In the records below, find the lines that include "will" and copy each.

Collected data
== Segment start ==

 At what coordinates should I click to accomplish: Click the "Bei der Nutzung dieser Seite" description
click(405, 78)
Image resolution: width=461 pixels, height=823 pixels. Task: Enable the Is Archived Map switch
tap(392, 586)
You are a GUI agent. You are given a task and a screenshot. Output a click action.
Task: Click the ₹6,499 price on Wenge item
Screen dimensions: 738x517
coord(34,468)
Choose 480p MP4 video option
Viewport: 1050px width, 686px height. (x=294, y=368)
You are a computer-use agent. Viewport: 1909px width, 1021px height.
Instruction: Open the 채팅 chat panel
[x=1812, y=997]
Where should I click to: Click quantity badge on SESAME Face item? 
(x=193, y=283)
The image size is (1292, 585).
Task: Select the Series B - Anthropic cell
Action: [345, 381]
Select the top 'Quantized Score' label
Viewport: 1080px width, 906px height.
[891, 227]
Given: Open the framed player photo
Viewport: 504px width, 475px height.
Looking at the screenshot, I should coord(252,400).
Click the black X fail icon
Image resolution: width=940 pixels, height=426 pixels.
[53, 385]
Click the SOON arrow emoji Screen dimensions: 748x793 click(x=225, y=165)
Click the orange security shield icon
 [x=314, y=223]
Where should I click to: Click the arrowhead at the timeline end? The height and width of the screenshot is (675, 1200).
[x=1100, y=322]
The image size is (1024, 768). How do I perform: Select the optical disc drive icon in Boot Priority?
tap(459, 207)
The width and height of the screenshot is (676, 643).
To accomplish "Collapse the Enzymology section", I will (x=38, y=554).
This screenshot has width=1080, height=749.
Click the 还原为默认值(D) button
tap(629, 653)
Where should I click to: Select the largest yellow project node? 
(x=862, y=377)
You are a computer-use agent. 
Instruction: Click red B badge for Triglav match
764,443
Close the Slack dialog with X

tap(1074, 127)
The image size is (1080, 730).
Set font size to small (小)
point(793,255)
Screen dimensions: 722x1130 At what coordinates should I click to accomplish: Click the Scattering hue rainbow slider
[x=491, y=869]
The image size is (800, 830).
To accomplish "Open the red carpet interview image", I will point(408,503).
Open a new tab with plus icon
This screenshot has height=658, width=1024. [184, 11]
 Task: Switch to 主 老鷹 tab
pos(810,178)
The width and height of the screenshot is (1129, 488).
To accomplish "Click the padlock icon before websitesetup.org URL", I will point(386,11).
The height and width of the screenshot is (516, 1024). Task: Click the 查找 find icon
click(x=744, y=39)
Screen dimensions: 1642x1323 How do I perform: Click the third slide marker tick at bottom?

== Segment end ==

**THE COMPLETED TASK**
To accomplish "Collapse the Enzymology section", I will (x=38, y=554).
To accomplish "Open the red carpet interview image", I will point(408,503).
To accomplish "Click the padlock icon before websitesetup.org URL", I will point(386,11).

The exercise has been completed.